What needs to be done: Would you return every line of the listing below that has "tree" in it?

Data:
-- Opening Marker --

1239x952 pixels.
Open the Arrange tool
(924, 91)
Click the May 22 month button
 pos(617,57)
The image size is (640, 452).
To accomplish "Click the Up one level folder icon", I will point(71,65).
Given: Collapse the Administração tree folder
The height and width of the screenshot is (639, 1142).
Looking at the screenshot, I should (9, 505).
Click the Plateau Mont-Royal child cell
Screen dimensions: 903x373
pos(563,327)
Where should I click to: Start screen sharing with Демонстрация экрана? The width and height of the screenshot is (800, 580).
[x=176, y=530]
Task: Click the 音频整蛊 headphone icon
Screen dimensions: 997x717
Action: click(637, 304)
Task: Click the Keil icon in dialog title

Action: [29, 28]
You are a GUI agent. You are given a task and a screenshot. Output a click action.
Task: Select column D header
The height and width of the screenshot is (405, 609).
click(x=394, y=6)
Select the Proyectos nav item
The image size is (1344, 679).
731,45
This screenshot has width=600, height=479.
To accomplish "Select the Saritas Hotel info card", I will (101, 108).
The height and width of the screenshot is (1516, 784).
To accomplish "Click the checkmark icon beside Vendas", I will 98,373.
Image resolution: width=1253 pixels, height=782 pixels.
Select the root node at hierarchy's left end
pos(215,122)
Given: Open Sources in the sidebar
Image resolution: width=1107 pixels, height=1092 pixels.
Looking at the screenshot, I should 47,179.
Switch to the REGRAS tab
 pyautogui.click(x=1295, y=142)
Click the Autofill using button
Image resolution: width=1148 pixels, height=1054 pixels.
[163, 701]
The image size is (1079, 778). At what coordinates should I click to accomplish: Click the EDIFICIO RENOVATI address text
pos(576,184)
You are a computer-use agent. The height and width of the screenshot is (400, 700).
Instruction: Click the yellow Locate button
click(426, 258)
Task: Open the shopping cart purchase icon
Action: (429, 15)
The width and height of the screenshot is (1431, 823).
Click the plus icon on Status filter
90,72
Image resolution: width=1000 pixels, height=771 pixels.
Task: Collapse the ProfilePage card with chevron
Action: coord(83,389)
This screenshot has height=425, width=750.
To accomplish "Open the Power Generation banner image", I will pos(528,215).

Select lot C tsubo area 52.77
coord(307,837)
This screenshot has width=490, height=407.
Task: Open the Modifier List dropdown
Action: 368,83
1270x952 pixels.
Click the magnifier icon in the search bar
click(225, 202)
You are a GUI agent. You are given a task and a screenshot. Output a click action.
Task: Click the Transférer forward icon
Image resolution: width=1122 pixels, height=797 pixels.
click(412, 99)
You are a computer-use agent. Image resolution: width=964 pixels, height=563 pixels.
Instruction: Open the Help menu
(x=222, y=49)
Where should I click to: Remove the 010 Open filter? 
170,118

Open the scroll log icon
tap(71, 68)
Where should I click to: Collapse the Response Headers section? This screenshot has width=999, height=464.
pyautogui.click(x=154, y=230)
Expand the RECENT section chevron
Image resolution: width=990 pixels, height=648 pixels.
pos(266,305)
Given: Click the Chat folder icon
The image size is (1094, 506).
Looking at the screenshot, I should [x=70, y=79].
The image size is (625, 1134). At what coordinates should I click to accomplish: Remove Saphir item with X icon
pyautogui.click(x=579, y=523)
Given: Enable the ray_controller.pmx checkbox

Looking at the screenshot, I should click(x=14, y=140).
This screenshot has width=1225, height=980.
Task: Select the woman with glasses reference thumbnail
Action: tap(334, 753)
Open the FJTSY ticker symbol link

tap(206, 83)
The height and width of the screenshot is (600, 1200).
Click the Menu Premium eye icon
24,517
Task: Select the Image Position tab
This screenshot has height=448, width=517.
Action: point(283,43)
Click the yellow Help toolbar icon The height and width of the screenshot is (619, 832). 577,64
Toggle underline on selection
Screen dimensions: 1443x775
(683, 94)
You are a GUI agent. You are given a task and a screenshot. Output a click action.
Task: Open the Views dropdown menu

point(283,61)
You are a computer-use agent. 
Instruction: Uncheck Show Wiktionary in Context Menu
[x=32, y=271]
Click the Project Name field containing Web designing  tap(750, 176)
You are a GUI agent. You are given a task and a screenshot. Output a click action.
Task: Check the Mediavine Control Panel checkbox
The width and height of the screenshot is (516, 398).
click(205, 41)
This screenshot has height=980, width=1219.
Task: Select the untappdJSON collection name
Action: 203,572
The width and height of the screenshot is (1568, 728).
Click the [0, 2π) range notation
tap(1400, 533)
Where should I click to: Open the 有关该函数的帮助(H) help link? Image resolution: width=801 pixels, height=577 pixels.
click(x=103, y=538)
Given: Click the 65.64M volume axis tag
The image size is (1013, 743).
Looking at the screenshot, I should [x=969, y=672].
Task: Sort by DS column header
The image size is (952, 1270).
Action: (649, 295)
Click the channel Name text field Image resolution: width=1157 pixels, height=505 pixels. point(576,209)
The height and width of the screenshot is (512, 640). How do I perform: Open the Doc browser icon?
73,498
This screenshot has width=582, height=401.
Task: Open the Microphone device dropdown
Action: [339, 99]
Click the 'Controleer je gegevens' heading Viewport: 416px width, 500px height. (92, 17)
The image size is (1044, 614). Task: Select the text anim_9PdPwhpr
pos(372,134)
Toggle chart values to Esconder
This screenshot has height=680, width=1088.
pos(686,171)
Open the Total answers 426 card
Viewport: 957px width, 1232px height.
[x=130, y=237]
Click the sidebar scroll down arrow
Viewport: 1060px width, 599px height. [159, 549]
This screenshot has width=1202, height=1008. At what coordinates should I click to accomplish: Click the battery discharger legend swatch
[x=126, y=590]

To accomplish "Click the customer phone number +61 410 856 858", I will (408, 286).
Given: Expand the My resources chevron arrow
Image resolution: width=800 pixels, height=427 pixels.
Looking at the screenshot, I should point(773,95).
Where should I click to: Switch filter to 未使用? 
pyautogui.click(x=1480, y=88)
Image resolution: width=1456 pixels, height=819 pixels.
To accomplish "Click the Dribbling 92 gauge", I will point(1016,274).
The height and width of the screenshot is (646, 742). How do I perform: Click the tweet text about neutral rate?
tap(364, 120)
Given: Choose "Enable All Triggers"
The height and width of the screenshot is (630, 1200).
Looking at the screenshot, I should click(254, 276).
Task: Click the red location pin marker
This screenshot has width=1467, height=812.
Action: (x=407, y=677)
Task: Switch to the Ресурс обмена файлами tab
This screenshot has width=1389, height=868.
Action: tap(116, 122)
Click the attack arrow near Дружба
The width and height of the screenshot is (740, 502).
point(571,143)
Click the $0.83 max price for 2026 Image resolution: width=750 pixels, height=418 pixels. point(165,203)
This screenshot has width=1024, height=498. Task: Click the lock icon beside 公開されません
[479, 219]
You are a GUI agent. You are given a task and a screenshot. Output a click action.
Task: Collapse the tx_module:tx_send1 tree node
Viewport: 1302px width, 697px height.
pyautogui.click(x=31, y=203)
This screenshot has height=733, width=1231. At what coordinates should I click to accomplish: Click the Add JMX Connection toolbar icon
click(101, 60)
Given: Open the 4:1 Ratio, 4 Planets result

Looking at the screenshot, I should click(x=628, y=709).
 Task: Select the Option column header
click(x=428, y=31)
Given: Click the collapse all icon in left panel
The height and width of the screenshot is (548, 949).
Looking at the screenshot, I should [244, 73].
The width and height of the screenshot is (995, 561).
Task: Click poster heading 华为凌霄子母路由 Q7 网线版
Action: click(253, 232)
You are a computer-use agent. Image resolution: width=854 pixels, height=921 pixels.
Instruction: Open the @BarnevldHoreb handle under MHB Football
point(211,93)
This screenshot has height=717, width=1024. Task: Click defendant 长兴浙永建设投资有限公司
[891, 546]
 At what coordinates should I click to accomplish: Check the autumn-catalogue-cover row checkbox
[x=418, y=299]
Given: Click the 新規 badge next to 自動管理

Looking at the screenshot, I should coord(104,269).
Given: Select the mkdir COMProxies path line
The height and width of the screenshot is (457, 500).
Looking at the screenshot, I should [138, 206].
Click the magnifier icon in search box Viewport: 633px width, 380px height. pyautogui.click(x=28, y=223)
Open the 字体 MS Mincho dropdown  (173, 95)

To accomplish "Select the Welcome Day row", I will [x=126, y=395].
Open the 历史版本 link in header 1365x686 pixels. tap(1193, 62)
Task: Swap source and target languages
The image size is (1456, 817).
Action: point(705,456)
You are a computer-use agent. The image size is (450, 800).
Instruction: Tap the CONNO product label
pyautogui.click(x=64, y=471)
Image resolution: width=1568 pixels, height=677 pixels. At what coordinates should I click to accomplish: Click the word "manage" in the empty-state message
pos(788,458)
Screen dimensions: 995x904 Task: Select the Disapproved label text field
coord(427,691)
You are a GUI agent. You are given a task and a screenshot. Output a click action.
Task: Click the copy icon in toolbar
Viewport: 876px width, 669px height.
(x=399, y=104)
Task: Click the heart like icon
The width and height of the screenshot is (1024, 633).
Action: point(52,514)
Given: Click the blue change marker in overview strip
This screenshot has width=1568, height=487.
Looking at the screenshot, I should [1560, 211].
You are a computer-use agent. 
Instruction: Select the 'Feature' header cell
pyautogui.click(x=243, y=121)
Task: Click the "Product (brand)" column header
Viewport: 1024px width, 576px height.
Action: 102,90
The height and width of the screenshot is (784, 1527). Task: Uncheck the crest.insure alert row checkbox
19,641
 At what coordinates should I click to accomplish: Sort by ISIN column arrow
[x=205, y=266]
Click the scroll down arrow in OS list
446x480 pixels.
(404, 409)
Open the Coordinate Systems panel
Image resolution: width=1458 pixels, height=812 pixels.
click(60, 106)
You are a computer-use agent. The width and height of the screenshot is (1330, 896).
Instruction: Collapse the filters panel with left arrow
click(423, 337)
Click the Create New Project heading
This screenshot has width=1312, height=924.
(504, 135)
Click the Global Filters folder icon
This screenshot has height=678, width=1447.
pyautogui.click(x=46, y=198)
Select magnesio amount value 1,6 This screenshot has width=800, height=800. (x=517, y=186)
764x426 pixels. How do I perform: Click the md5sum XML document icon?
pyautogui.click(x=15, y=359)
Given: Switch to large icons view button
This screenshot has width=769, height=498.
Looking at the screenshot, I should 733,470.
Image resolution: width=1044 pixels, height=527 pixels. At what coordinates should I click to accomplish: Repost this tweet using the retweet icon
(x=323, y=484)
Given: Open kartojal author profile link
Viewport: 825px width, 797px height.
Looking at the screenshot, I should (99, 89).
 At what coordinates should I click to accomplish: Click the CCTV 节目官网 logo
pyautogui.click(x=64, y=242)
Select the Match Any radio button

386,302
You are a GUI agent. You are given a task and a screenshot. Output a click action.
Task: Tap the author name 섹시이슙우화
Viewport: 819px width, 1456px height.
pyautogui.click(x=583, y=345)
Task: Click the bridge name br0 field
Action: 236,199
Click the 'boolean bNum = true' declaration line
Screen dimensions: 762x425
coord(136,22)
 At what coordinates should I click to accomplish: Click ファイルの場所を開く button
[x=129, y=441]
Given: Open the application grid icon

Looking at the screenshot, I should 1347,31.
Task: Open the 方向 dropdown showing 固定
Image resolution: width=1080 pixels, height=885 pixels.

-- Closing Marker --

Exercise solution:
Given: Collapse the Administração tree folder
Task: Collapse the tx_module:tx_send1 tree node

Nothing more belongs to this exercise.